Task requirements:
Copy each of the items below word for word, keeping every line unchanged.
◆ ◆ ◆ ◆ ◆ ◆ ◆
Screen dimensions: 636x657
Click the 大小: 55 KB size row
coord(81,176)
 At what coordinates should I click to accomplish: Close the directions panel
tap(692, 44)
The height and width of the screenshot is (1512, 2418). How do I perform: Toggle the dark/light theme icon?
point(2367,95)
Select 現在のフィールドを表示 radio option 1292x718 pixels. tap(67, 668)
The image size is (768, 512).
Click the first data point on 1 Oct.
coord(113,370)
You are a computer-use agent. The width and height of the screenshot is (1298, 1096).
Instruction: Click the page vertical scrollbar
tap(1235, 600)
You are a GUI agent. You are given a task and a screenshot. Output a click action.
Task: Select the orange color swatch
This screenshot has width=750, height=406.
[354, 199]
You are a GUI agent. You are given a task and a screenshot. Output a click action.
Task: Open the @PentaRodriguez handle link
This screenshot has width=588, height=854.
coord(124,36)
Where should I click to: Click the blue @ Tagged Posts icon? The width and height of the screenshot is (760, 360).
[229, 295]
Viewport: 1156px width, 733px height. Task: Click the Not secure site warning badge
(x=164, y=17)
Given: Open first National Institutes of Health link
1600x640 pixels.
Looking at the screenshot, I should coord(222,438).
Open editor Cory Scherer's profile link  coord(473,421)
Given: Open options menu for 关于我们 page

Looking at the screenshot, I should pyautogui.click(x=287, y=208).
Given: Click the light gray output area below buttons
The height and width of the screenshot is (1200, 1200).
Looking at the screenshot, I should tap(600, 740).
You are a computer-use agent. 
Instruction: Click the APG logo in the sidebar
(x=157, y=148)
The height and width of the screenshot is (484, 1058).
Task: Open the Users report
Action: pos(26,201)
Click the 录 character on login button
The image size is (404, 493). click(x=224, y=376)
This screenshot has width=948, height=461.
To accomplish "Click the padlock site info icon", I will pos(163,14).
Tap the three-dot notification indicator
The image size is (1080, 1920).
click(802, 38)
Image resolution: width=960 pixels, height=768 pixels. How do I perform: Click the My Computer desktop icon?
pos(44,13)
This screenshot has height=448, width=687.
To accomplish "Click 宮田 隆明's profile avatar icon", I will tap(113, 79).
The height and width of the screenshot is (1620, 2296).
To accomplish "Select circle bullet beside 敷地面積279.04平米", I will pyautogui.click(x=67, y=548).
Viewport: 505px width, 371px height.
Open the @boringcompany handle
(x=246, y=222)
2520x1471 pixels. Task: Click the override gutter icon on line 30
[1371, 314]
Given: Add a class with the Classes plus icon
◆ ◆ ◆ ◆ ◆ ◆ ◆
Answer to the task:
Screen dimensions: 636x657
Click the 大小: 55 KB size row
coord(81,176)
 At what coordinates should I click to accomplish: Close the directions panel
tap(692, 44)
The height and width of the screenshot is (1512, 2418). How do I perform: Toggle the dark/light theme icon?
point(2367,95)
Select 現在のフィールドを表示 radio option 1292x718 pixels. tap(67, 668)
The image size is (768, 512).
Click the first data point on 1 Oct.
coord(113,370)
You are a computer-use agent. The width and height of the screenshot is (1298, 1096).
Instruction: Click the page vertical scrollbar
tap(1235, 600)
You are a GUI agent. You are given a task and a screenshot. Output a click action.
Task: Select the orange color swatch
This screenshot has width=750, height=406.
[354, 199]
You are a GUI agent. You are given a task and a screenshot. Output a click action.
Task: Open the @PentaRodriguez handle link
This screenshot has width=588, height=854.
coord(124,36)
Where should I click to: Click the blue @ Tagged Posts icon? The width and height of the screenshot is (760, 360).
[229, 295]
Viewport: 1156px width, 733px height. Task: Click the Not secure site warning badge
(x=164, y=17)
Given: Open first National Institutes of Health link
1600x640 pixels.
Looking at the screenshot, I should coord(222,438).
Open editor Cory Scherer's profile link  coord(473,421)
Given: Open options menu for 关于我们 page

Looking at the screenshot, I should pyautogui.click(x=287, y=208).
Given: Click the light gray output area below buttons
The height and width of the screenshot is (1200, 1200).
Looking at the screenshot, I should tap(600, 740).
You are a computer-use agent. 
Instruction: Click the APG logo in the sidebar
(x=157, y=148)
The height and width of the screenshot is (484, 1058).
Task: Open the Users report
Action: pos(26,201)
Click the 录 character on login button
The image size is (404, 493). click(x=224, y=376)
This screenshot has width=948, height=461.
To accomplish "Click the padlock site info icon", I will pos(163,14).
Tap the three-dot notification indicator
The image size is (1080, 1920).
click(802, 38)
Image resolution: width=960 pixels, height=768 pixels. How do I perform: Click the My Computer desktop icon?
pos(44,13)
This screenshot has height=448, width=687.
To accomplish "Click 宮田 隆明's profile avatar icon", I will tap(113, 79).
The height and width of the screenshot is (1620, 2296).
To accomplish "Select circle bullet beside 敷地面積279.04平米", I will pyautogui.click(x=67, y=548).
Viewport: 505px width, 371px height.
Open the @boringcompany handle
(x=246, y=222)
2520x1471 pixels. Task: Click the override gutter icon on line 30
[1371, 314]
Given: Add a class with the Classes plus icon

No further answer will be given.